What the exercise asks:
Put the lines from the line with "Describe the element at coordinates (925, 415)" up to and including the line with "gear icon with" into a JSON list of strings, one string per line, with blank lines left out. Leave the pictures out of your answer.
BEGIN Records to process
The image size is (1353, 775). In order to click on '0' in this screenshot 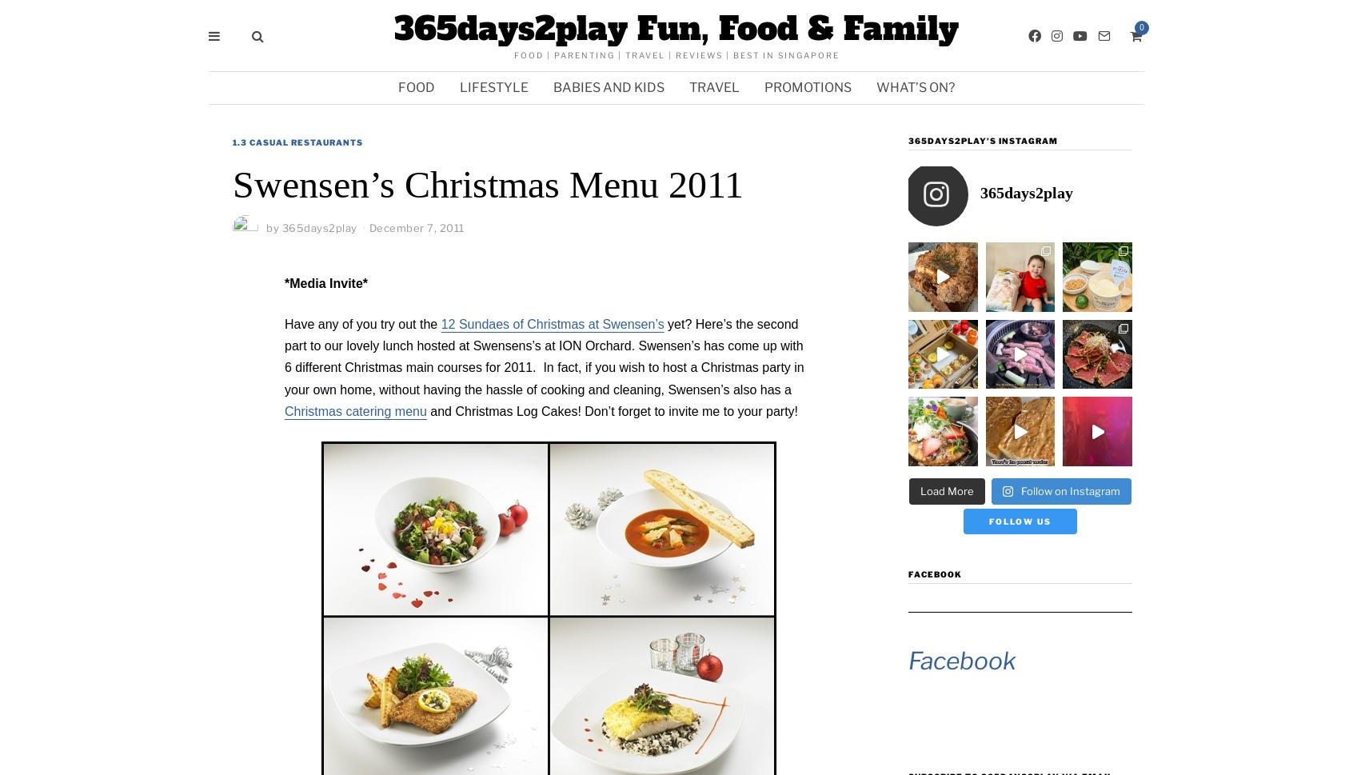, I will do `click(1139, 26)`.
END Records to process
BEGIN Records to process
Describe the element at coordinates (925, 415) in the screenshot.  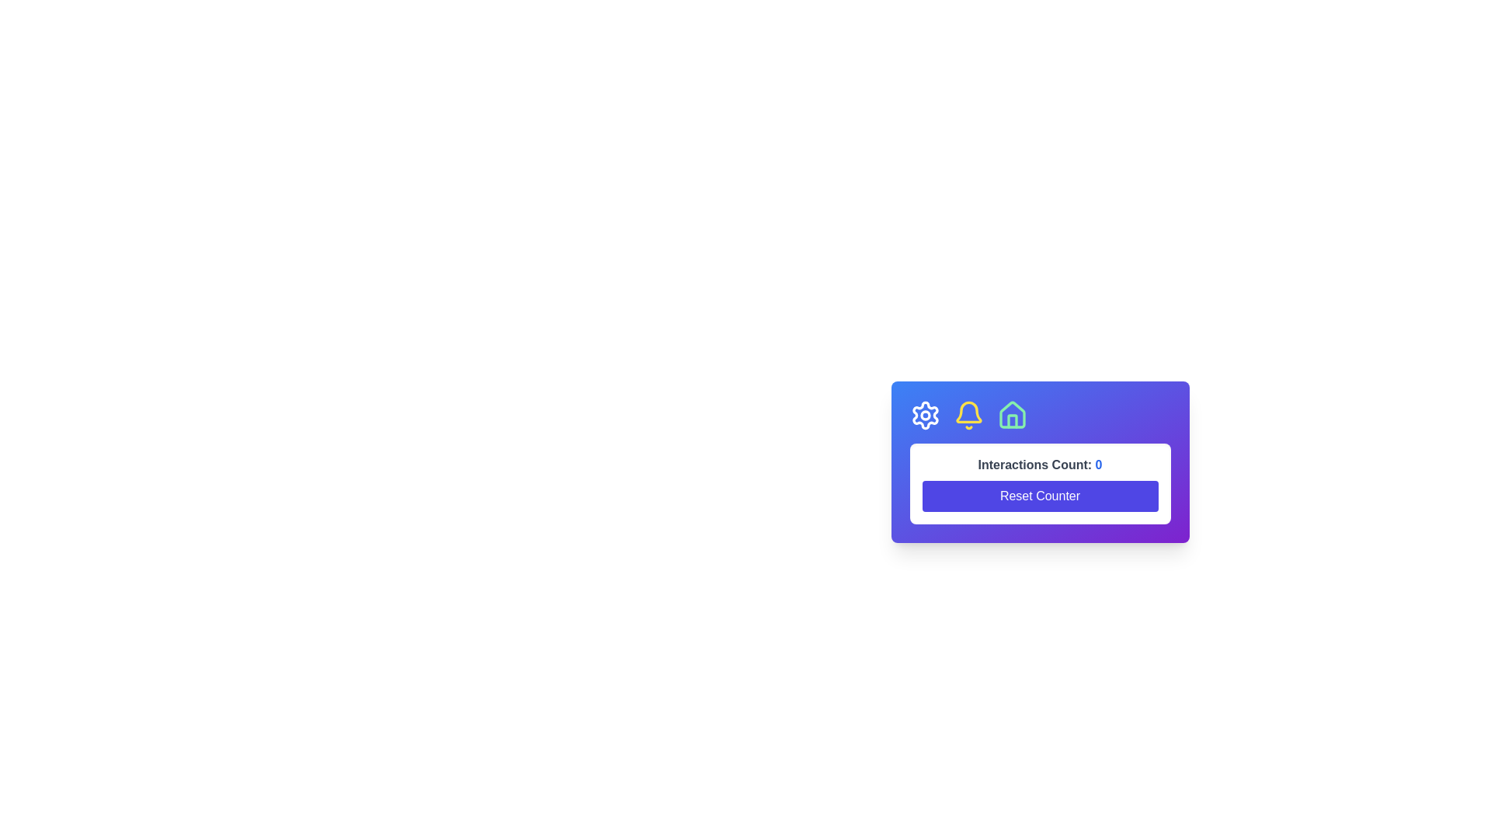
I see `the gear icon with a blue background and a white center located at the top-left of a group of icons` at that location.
END Records to process
BEGIN Records to process
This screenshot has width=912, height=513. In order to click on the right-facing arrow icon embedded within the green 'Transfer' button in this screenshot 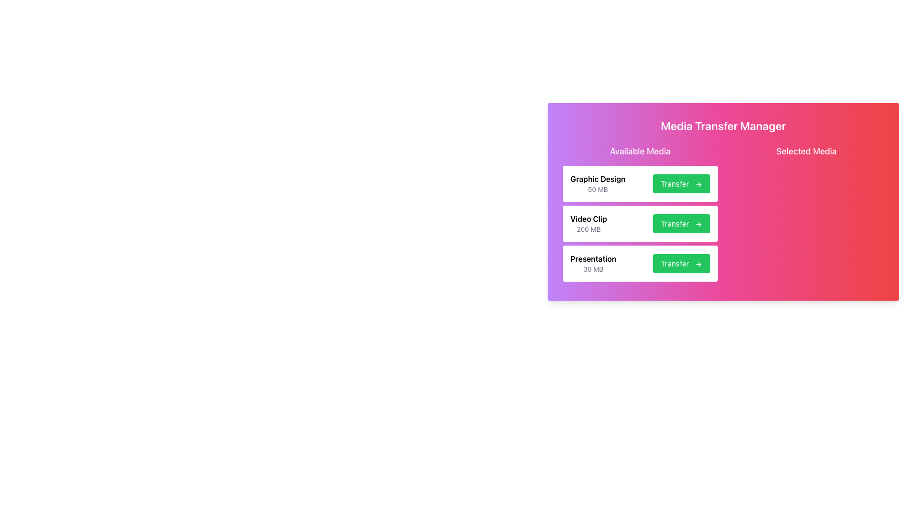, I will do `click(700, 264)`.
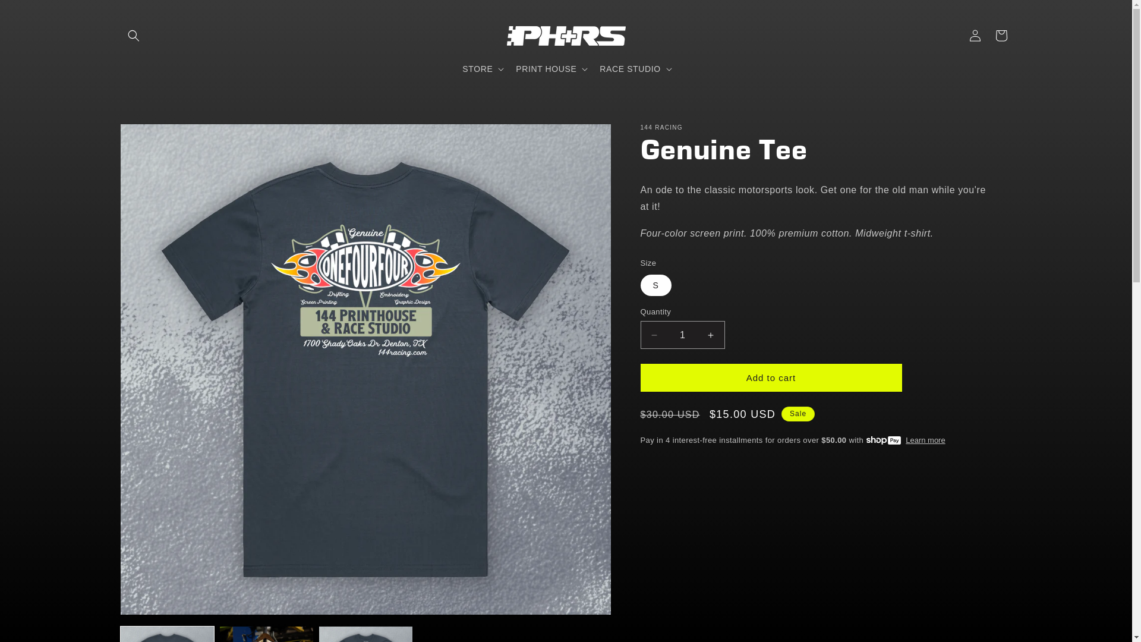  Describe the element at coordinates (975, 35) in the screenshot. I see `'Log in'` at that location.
END Records to process
Response:
[
  "Describe the element at coordinates (925, 415) in the screenshot.  ",
  "I see `the gear icon with a blue background and a white center located at the top-left of a group of icons` at that location."
]